ご挨拶
主任研究者よりのご挨拶
脳卒中啓発と学校教育
本研究班の主任研究者を務める峰松です。私が脳卒中の診療、研究、教育(人材育成)の道を選んでから35年が経ちました。この間、脳卒中の診断方や治療技術は驚くほど進歩しました。しかし、脳卒中制圧の道は遙か彼方です。これから先は、医療従事者や研究者だけではなく、皆さんと一緒に取り組まなければならないと思い始めました。そして、究極の方法として「学校教育」の場を借りるという発想に至りました。
医学雑誌である「日本医事新報」第4589号(2012年4月7日)の巻頭随筆「プラタナス」に「脳卒中啓発と学校教育」という一文を寄稿しました。それを再掲することで、主任研究者からの挨拶に代えさせて頂きます。

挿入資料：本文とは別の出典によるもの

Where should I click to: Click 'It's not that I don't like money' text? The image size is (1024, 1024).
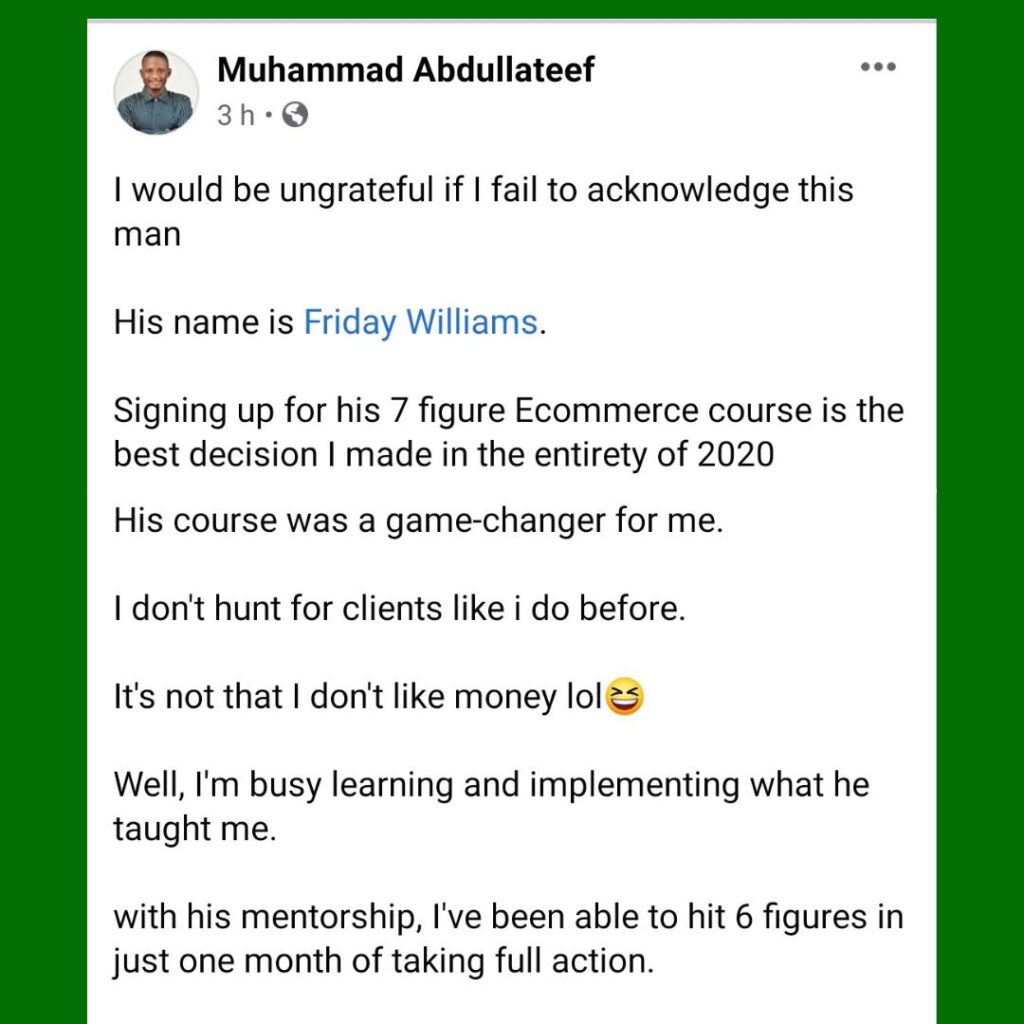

脳卒中(脳血管障害)は、国民死因の第4位、寝たきり原因の第1位です。本疾患は高齢者に多発するため、少子高齢化が急速に進行するわが国にとって、極めて深刻な疾病の一つです。近年、本疾患の診断・治療技術は劇的な進歩を遂げています。脳卒中ユニットでの組織的な急性期治療、血栓溶解薬t-PAを用いた超急性期治療などがその実例で、いずれもその有効性が実証されています。ただし、こうした進歩も、脳卒中発生現場と上手くリンクしなければ、運のいい人だけが恩恵を被る不公平医療になりかねなません。現実は厳しく、医療崩壊(偏在)の進行で、従来の医療レベルすら保てなくなる地域も出始めています。もともと脳卒中死亡率上位県の集中していた東日本を襲った今回の大震災は、この問題を一気に顕在化させつつあります。類似の問題は、都市部でも始まっています。

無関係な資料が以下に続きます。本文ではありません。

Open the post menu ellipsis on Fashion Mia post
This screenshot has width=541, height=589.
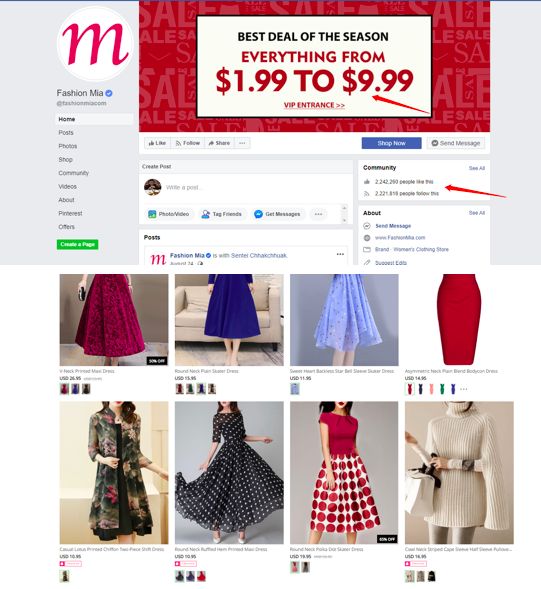click(x=340, y=254)
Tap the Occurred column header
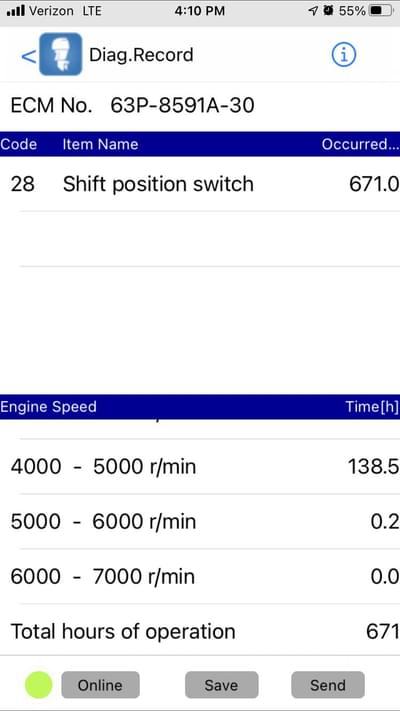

脳卒中医療の破局回避のためには、様々な手を早急に打つ必要があります。私が常務理事を務める日本脳卒中協会が中心となって「脳卒中対策基本法要綱案」が策定されました。その中で、対策の第一に「脳卒中予防と適切な初期対応に関する啓発」が上げられています。同協会では、脳卒中市民公開講座を全国各地で開催し、また公共広告機構(AC)の支援の下、テレビ、新聞等での脳卒中啓発キャンペーンも行っています。しかし、こうした啓発活動は一方通行であり、その効果、持続性には自ずと限界があります。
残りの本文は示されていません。